>>>

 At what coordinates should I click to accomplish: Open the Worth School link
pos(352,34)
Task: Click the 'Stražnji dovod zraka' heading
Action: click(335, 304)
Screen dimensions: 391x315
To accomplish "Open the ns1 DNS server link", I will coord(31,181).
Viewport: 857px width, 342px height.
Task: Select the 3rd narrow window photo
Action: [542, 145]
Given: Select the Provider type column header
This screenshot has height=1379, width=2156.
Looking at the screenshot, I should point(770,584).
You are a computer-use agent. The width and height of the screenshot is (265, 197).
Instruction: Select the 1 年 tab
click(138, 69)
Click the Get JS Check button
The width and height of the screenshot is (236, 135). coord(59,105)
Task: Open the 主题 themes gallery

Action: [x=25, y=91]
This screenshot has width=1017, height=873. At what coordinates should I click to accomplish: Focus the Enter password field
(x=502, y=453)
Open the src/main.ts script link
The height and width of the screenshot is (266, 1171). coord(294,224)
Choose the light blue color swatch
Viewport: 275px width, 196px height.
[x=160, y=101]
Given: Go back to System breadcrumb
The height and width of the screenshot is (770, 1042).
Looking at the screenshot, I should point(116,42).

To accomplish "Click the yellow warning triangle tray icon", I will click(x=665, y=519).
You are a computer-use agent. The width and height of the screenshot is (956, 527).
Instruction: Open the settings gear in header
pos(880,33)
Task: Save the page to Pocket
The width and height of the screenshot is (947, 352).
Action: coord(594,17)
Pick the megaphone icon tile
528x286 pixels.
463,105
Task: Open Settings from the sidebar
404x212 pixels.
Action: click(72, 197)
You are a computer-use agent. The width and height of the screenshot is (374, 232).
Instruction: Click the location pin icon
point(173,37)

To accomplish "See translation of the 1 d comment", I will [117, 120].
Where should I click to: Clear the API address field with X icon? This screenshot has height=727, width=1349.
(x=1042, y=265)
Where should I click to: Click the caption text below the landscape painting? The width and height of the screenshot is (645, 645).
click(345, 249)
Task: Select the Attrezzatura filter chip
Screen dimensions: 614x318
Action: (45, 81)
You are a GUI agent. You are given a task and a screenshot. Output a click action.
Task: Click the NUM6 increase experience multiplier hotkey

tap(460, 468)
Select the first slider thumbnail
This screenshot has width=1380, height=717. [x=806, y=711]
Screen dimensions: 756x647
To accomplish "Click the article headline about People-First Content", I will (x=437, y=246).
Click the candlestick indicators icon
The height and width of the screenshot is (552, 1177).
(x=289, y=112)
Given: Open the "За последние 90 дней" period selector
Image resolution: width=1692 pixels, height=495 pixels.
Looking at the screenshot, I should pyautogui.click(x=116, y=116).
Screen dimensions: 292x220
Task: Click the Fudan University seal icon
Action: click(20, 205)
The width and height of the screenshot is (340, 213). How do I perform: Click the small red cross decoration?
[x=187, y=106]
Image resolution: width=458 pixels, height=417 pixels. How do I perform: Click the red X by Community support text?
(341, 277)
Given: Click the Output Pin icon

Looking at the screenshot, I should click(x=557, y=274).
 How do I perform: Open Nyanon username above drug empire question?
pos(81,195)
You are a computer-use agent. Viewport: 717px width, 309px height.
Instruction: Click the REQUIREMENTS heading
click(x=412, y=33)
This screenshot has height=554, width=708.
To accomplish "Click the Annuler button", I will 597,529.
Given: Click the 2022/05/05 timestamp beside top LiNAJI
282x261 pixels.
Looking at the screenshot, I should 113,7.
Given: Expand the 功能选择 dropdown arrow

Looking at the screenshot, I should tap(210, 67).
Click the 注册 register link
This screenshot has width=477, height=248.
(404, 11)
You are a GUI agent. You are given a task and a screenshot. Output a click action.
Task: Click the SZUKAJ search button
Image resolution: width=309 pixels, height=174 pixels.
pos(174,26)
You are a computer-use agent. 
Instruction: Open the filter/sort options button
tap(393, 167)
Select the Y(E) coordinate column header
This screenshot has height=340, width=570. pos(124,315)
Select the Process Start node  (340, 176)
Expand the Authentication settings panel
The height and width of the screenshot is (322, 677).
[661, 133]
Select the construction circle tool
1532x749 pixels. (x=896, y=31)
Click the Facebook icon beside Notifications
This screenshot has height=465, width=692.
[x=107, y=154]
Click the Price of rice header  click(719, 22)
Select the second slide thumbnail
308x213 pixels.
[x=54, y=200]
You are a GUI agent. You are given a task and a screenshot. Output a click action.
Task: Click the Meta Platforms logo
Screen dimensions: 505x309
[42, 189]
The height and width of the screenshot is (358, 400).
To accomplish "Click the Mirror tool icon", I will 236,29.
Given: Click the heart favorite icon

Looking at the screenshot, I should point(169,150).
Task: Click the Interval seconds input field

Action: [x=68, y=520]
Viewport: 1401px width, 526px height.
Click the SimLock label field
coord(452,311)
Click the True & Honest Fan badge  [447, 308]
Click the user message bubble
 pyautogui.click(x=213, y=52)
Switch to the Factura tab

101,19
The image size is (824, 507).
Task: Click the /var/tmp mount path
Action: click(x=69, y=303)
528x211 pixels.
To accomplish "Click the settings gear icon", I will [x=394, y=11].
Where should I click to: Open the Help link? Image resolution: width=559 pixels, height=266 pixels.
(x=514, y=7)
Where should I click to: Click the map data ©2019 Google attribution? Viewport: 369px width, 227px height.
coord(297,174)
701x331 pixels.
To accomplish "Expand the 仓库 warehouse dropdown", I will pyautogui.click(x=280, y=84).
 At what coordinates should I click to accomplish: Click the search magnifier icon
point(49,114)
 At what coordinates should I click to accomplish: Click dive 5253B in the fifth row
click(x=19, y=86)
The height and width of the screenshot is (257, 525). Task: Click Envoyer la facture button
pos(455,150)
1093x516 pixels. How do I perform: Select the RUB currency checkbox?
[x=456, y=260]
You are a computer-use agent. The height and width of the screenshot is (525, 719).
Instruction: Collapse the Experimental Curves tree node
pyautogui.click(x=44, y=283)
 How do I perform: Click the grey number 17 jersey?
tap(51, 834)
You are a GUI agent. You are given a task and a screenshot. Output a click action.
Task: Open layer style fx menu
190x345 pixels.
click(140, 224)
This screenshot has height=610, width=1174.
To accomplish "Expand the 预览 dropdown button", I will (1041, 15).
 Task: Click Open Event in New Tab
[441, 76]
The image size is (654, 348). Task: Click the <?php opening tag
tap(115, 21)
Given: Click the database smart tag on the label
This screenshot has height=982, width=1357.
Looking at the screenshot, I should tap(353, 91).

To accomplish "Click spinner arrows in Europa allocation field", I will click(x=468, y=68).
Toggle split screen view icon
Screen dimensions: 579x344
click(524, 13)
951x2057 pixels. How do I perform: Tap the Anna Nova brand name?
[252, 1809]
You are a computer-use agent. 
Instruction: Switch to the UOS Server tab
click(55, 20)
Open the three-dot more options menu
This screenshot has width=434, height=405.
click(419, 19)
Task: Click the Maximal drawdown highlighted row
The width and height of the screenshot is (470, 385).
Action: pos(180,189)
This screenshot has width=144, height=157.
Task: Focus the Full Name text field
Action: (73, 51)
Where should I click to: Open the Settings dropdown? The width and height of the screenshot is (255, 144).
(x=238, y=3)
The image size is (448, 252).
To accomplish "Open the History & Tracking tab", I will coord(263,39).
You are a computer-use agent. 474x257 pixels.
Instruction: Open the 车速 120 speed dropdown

<<<

- _WHAT IS BEING ASKED_
Beginning at the line with "This screenshot has height=554, width=708." and stopping after the line with "Click the True", please write out every line of the data above exactly and nothing else.

- _RESPONSE_
This screenshot has height=554, width=708.
To accomplish "Click the Annuler button", I will 597,529.
Given: Click the 2022/05/05 timestamp beside top LiNAJI
282x261 pixels.
Looking at the screenshot, I should 113,7.
Given: Expand the 功能选择 dropdown arrow

Looking at the screenshot, I should tap(210, 67).
Click the 注册 register link
This screenshot has width=477, height=248.
(404, 11)
You are a GUI agent. You are given a task and a screenshot. Output a click action.
Task: Click the SZUKAJ search button
Image resolution: width=309 pixels, height=174 pixels.
pos(174,26)
You are a computer-use agent. 
Instruction: Open the filter/sort options button
tap(393, 167)
Select the Y(E) coordinate column header
This screenshot has height=340, width=570. pos(124,315)
Select the Process Start node  (340, 176)
Expand the Authentication settings panel
The height and width of the screenshot is (322, 677).
[661, 133]
Select the construction circle tool
1532x749 pixels. (x=896, y=31)
Click the Facebook icon beside Notifications
This screenshot has height=465, width=692.
[x=107, y=154]
Click the Price of rice header  click(719, 22)
Select the second slide thumbnail
308x213 pixels.
[x=54, y=200]
You are a GUI agent. You are given a task and a screenshot. Output a click action.
Task: Click the Meta Platforms logo
Screen dimensions: 505x309
[42, 189]
The height and width of the screenshot is (358, 400).
To accomplish "Click the Mirror tool icon", I will 236,29.
Given: Click the heart favorite icon

Looking at the screenshot, I should point(169,150).
Task: Click the Interval seconds input field

Action: [x=68, y=520]
Viewport: 1401px width, 526px height.
Click the SimLock label field
coord(452,311)
Click the True & Honest Fan badge  [447, 308]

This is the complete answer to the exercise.